Along with New Year resolutions and gift returns, here’s another holiday rite of passage: End-of-year tax planning.
We’re a few months away from the filing deadline, but what you do now can make a big difference on your tax bill. Barry Glassman, certified financial planner, joins us to discuss what tax moves you should make now.
“For the first time in a long time, we know what’s likely to be the tax brackets and rules for next year,” says Glassman. The past couple years there have been rules expring and tax brackets expiring and all kinds of different things. This year is kind of easier, due to less congressional noise.”
1. 25 percent of all charitable donations occur during the winter holidays. That means you still have time to get that deduction! And here’s one quick tip, consider donating stock in lieu of money: “Tax payers need to know there’s an advantage to donating appreciated securities,” says Glassman. “Let’s say you bought a stock or mutual fund during the downturn, and it’s appreciated substantially. If you sold today you’d realize a capital gain [and be subject to taxes on those gains], but if you donate that sock or mutual fund, you get the full market value of the donation, and the charity gets to sell it and not pay the tax.”

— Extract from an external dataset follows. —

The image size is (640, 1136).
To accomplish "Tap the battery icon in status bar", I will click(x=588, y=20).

Retirement Account Contributions
According to Glassman, there are two things people should look at outside of the basic tips like maxing out your IRA:
2. “For everyone turning 50 next year, they should consider the fact they can contribute a bit more with catch-up contributions. For those people who are mature enough to handle the extra $5,500 of contributions, they can go ahead and put that in place,” Glassman says. Make sure you speak with someone to maximize contributions. Some assume deductions will automatically max-out if that’s the option they chose when they first signed up for their retirement plan.

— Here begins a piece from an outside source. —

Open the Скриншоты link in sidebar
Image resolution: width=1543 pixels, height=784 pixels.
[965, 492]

3. If you are self-employed and own a SEP, you might want to switch an individual-K. Basically, it’s a personal 401k plan for people that are self-employed. IndividualK.com is a great resource to calculate how much you should be contributing.
4. Take a look at your portfolio and re-assess stocks that lost value. According to Glassman, “It makes sense to sell [losing stocks] before year-end. Those losses can help offset the capital gains that were realized, even [if they occured] earlier in the year.”
5. Glassman suggests using tax preparation software like TurboTax for basic returns, but turning to a tax professional if you need more guidance or might be moving to a new tax bracket next year. A tax professional can walk you through potential savings on retirement accounts and suggest other ideas that can add up in the long-run.